GERALDO ALCKMIN, GOVERNADOR: Olha, uma conquista muito importante, uma nova hidroelétrica que deverá gerar 25 megawatts dentro aqui da Região Metropolitana de São Paulo, no município de Pirapora do Bom Jesus. Nós já tínhamos aqui uma barragem, há 50 anos, a barragem de Pirapora, mas a barragem servia apenas para regularização das águas do Rio Tietê e não para a geração de energia elétrica. Fizemos o estudo, verificamos a possibilidade de gerar aqui 25 megawatts, é uma cidade de quase 300 mil habitantes, fizemos o projeto, a obra foi licitada, contratada e começa hoje. Deve ficar pronta em 22 a 24 meses. Geração de energia aqui dentro da Região Metropolitana, com impacto ambiental praticamente nenhum, porque a barragem já existe, é só fazer o túnel e instalar as máquinas e vai gerar, imediatamente, 250 empregos aqui na região. A EMAI já tem uma hidrelétrica aqui em Rasgão, menor, no município de Pirapora, será uma segunda hidrelétrica.

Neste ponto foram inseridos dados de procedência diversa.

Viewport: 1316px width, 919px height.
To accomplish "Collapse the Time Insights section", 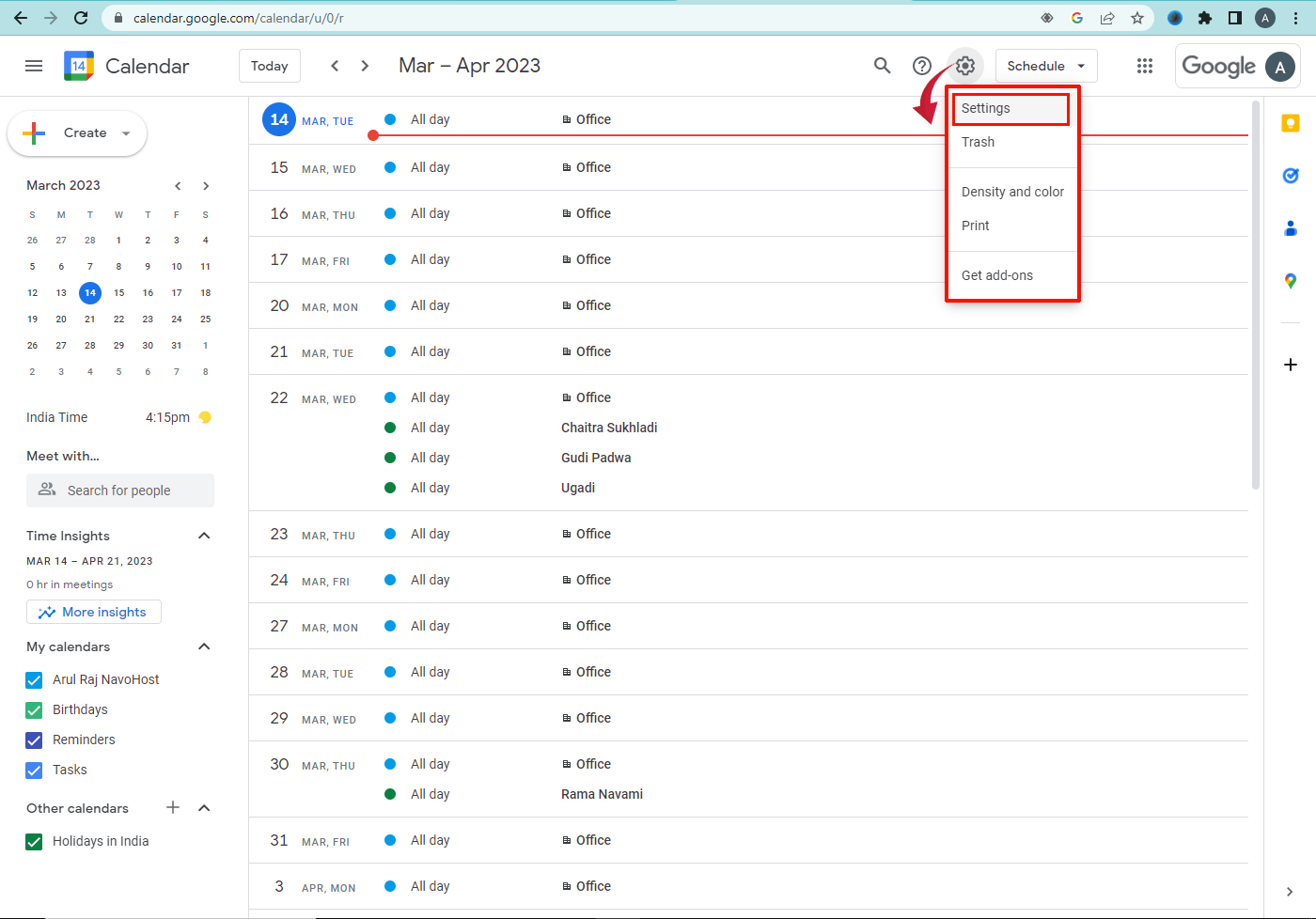I will [x=204, y=536].
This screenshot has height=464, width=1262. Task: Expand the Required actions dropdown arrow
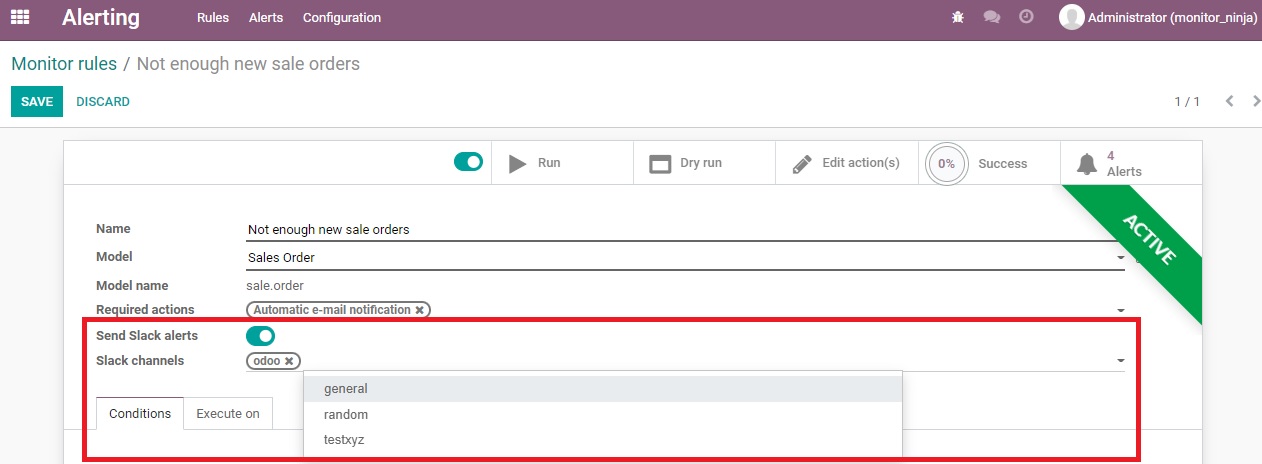tap(1120, 311)
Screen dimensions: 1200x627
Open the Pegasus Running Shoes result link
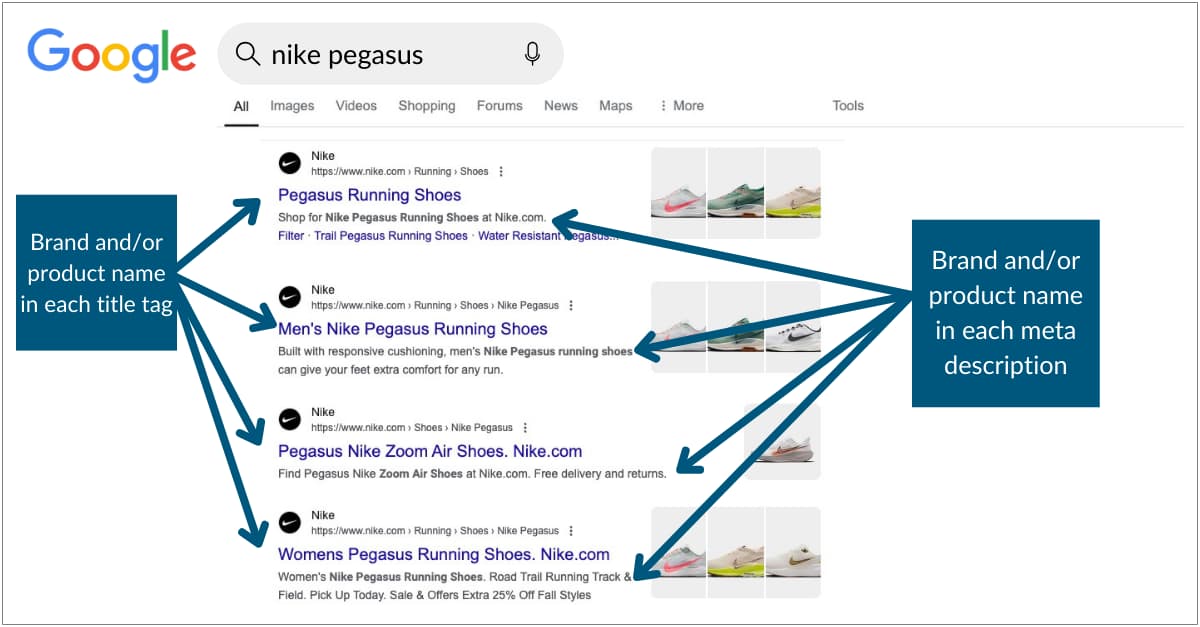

Assinamos com a CAF, com a Cooperação Andina de Fomento, um estudo de todo o potencial inexplorado de pequenas hidroelétricas nos rios de São Paulo. Então, esse estudo vai mostrar todas as oportunidades ainda inexploradas para a gente construir pequenas hidroelétricas de um megawatt, dois, três, quatro, cinco, gerando energia com baixíssimo impacto ambiental e energia renovável. São Paulo, que já é campeã de energia renovável no Brasil, 55%, nossa meta é ir para 69% até 2020, que é um exemplo para o mundo. Isso é o que melhor nós podemos apresentar na Rio + 20, que é aumentar na matriz energética as energias renováveis. Seja pequena hidroelétrica, seja eólica, seja biomassa, enfim, uma energia limpa.


JORNALISTA: Governador, como é essa pequena hidroelétrica?


GERALDO ALCKMIN, GOVERNADOR: Olha, a eliminação da espuma, ela vai se dar com o tratamento de esgoto. Quer dizer, essa é questão que assim se deve fazer. Nós estamos avançando. Nos tínhamos baixa coleta de esgoto na Região Metropolitana e baixo tratamento. Então nós estamos avançando para até 2018 nos termos a Região Metropolitana universalizada, ou seja, 100% de água tratada, quase 100% de esgoto coletado, quase 100% de esgoto tratado. Está andamento o chamado Projeto Tietê 3. Especificamente aqui, por que a espuma aparece? Porque há uma queda d’água. É que nem um liquidificador, você liga o liquidificador, se você tem detergente, se você tem esgoto não tratado, aquilo forma uma espuma. Por isso que aqui, com a queda d’água, você vê aqui o v ertedouro aqui, com a queda d’água é como ligar um liquidificador, aí gera a espuma. Principalmente no inverno. Porque no verão tem muita água dilui. Mas no inverno é pouca água e o problema aumenta. Com a hidroelétrica você tem mais movimento da água com a aeração, então, à medida que você tem uma aeração melhor, diminui a espuma. Tanto é, que isso acontece na nossa hidroelétrica de Rasgão. Se a gente for verificar, aqui mesmo no município, lá em Rasgão, a espuma é menor.


ORADOR NÃO IDENTIFICADO: Mas a solução definitiva é o esgoto.

GERALDO ALCKMIN, GOVERNADOR: A solução definitiva é a universalização da coleta e do tratamento de esgoto. Agora, queria fazer um outro alerta. Mesmo que o esgoto estivesse todo ele tratado, espuma não teria, mas teria a chamada poluição difusa. Que é a sujeira: é o pneu, a garrafa pet, o plástico, é sujeira. E aí é um trabalho de limpeza pública das cidades, não deixando sujeiras nas ruas, para quando a chuva levar para o rio. E de educação ambiental. De não se jogar nada na rua. Tá bom?